First thing I noticed was how similar the distance measured by each of the iPhone and the Fitbit. Note: In this plot I have removed all days when I wasn’t wearing the Fitbit.
You can see this more clearly if you plot the distance recorded by each device against each other. The red line shows the one-to-one line. In this plot, you can also see a group of Fitbit points at 0 miles. Those are the days that I either ran out of batteries or forgot to wear the Fitbit. This is intersting because the Fitbit has only a step counter, while the iPhone can access the GPS information. It might be interesting to look at the distance per step of each device.
I also found that each device has a very similar relationship between steps and distance (set by my height when I setup the devices). The Fitbit seems to have a floor, with some points rising above this floor (likely when it thinks I am running). The iPhone, on the other hand, has a lot more scatter.
For the Fitbit data, I also download stair and calorie data. The first thing I noticed is that I apparently have climbed a lot more stairs recently.
Each day has two measurements of calories, one just from activies, and the other from everything.
The algorithm that Fitbit uses to figure out calorie burning isn’t public, so I tried to figure it out using a linear regression. I used pandas and statsmodels in Python for the analysis. I first set out to fit the activity calories. I used a simple linear regression to model this, because it captures more than 99% of the variance.
model = sm.OLS(fitbit_data['Activity Calories'], fitbit_data[['Minutes Lightly Active',
'Minutes Fairly Active',
'Minutes Very Active']])
results = model.fit()
print results.summary()
Predicting the total calories is a bit trickier. There is a floor from the basal metabolic rate set by my height, weight, and age. After I subtracted out the minimum value, I was able to fit another simple linear regression. This one explains roughly 98% of the variance in the data.
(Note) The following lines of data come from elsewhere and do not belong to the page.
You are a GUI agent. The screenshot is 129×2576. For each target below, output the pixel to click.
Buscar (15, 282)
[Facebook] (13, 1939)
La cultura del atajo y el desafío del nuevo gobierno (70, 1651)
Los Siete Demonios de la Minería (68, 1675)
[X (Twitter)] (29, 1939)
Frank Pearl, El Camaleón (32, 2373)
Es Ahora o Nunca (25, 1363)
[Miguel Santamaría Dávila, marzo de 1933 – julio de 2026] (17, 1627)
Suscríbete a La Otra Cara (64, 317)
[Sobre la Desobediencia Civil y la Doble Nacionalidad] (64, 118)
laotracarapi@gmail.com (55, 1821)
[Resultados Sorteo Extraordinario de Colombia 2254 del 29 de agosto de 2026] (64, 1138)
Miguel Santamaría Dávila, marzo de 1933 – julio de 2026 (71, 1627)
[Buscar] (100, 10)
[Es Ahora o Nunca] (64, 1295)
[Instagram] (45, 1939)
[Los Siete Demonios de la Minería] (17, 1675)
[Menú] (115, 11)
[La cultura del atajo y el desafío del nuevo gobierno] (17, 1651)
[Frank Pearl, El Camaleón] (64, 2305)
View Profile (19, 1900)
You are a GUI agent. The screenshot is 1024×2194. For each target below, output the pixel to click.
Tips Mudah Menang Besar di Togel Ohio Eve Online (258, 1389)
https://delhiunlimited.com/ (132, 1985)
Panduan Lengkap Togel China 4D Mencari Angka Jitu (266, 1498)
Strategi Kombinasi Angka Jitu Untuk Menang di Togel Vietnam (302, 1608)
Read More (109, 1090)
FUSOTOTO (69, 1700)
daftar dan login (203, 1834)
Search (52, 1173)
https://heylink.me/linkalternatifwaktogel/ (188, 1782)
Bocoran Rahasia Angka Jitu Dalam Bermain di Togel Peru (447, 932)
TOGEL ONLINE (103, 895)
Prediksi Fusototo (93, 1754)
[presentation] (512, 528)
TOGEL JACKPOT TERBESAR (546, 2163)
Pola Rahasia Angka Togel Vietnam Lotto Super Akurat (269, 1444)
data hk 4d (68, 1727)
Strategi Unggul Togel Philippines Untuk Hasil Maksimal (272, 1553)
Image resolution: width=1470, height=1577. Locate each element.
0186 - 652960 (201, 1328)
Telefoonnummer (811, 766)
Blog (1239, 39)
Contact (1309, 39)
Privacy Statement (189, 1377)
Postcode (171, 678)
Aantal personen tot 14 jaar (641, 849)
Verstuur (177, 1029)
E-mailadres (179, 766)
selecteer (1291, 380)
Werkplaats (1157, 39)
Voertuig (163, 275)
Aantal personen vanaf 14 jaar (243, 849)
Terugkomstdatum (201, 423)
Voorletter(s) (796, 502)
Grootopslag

model = sm.OLS(fitbit_data['Calories Burned']-fitbit_data['Calories Burned'].min(),
fitbit_data[['Steps','Minutes Lightly Active',
'Minutes Fairly Active',
'Minutes Very Active']])
results = model.fit()
print results.summary()
One interesting thing to notice is that I didn’t use the number of floors climbed in this regression. It seems like Fitbit does not use the floor data for calories. Another thing to note is that almost all of my activities include walking. I don’t know if Fitbit assigns different calories to different activities, and someone who has a variety of activities may not be able to predict their calories with as much certainty.